Below are several records. Retype exactly those lines running from the one with "You are a GUI" through the one with "Siyosat (669, 2088)", end lines included, and no others.

* Supplied data *
----

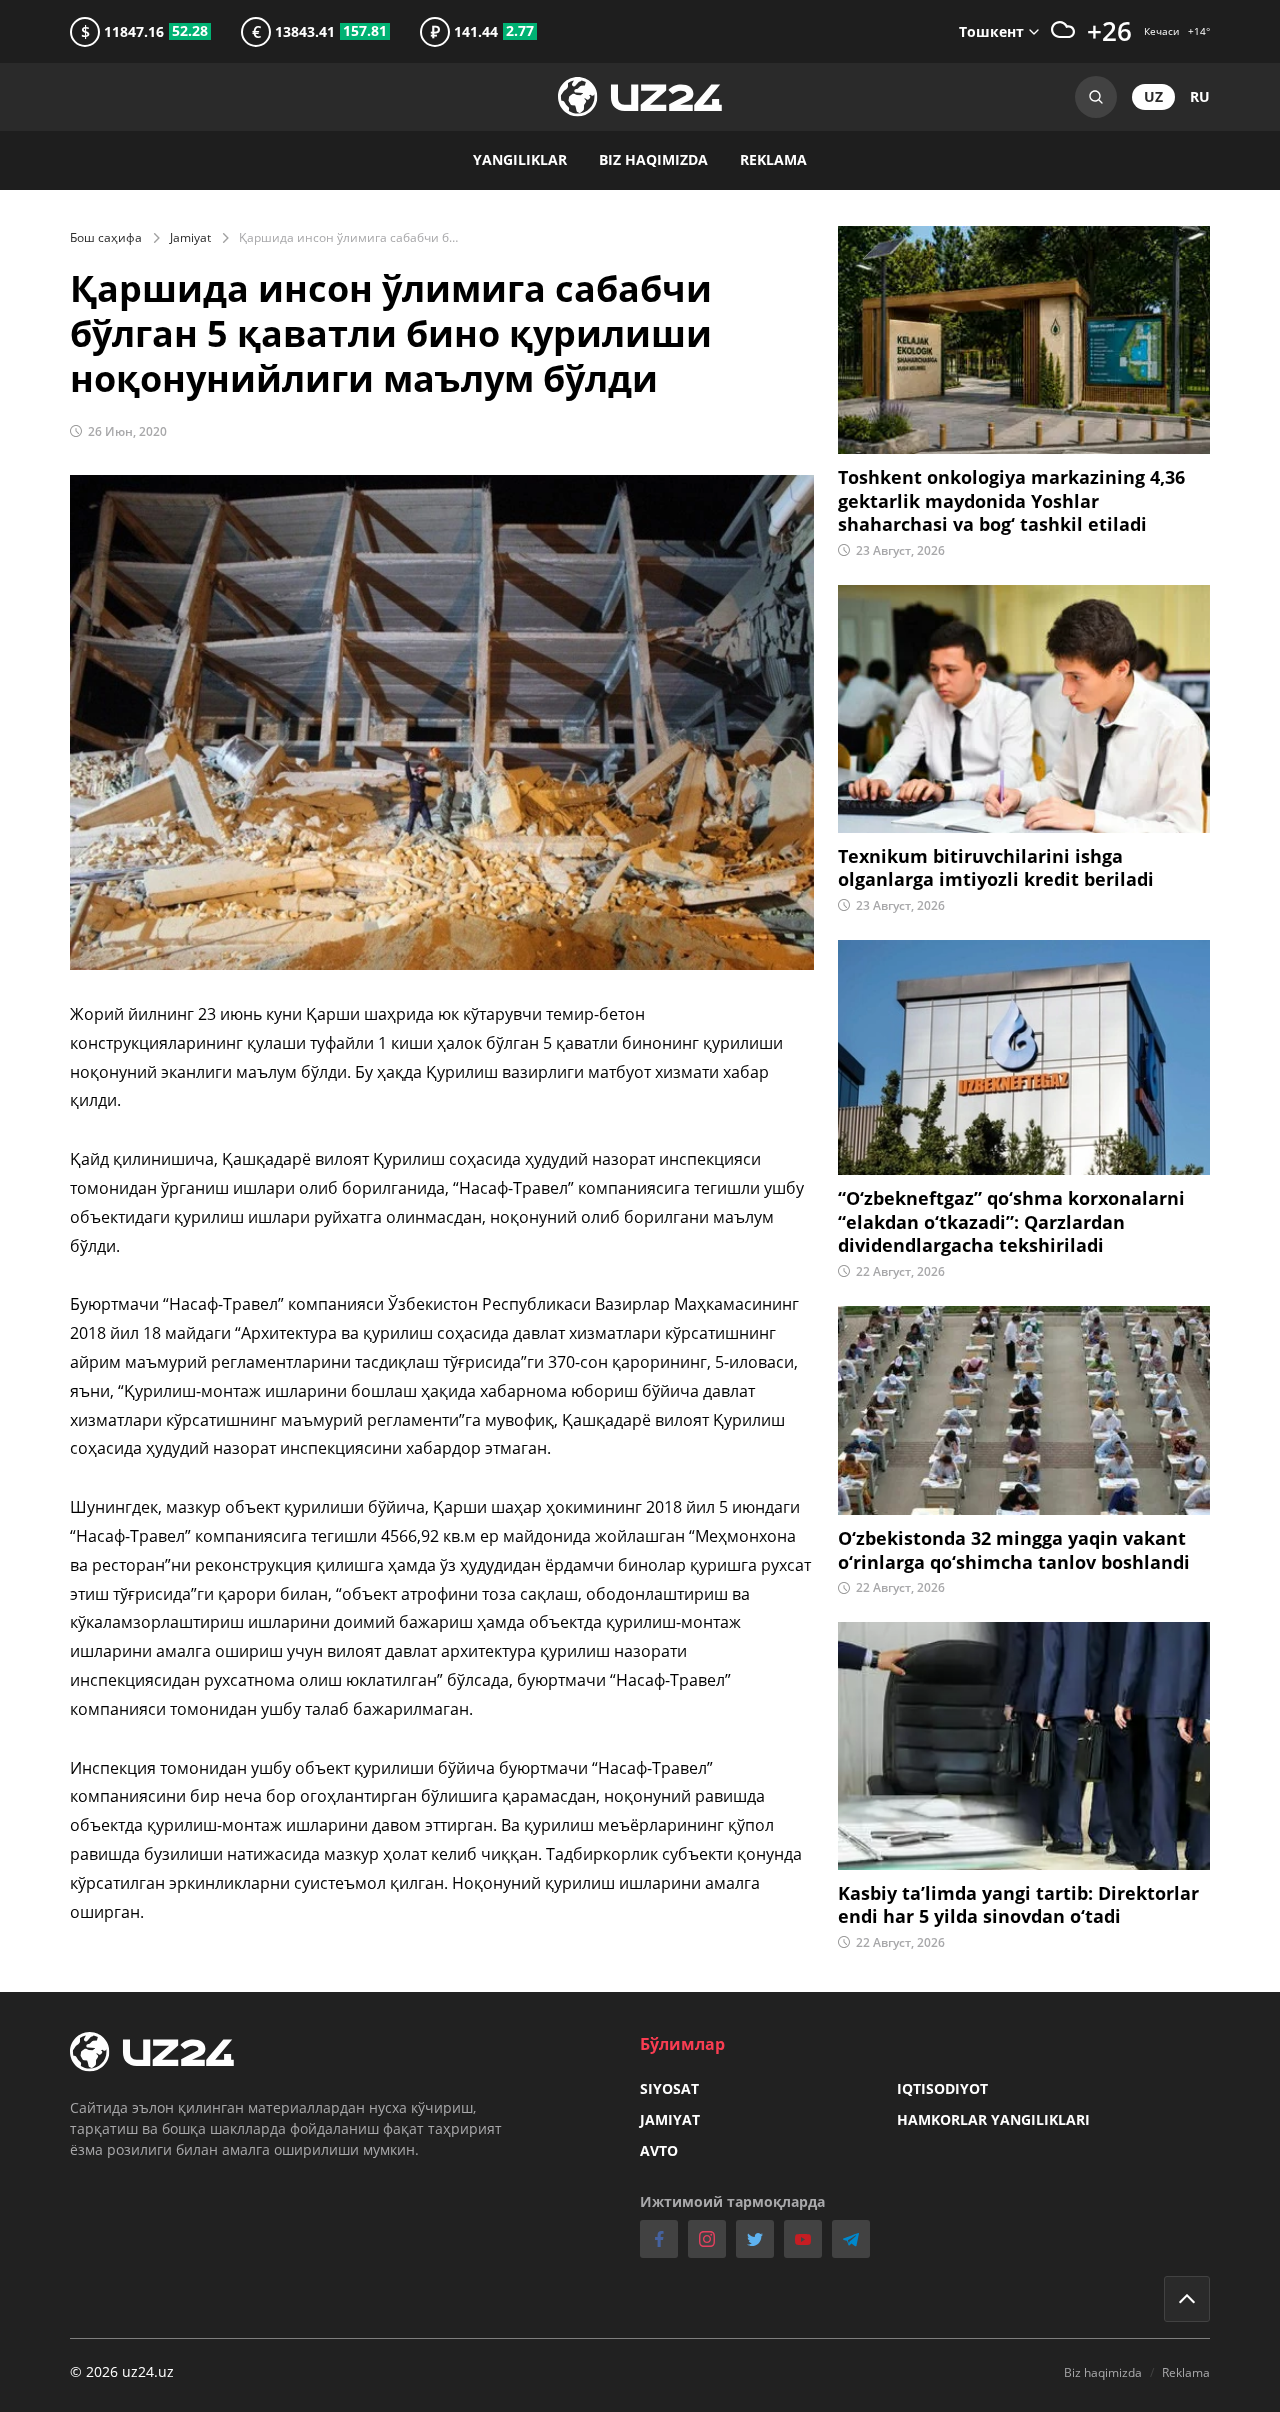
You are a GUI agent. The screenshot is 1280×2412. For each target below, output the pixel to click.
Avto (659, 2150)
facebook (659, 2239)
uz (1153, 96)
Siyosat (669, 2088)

----

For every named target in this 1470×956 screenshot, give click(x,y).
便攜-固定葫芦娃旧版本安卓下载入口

----

* Task response *
You are a GUI agent. The screenshot is 1280×2412. For each target below, output the pixel to click.
Avto (659, 2150)
facebook (659, 2239)
uz (1153, 96)
Siyosat (669, 2088)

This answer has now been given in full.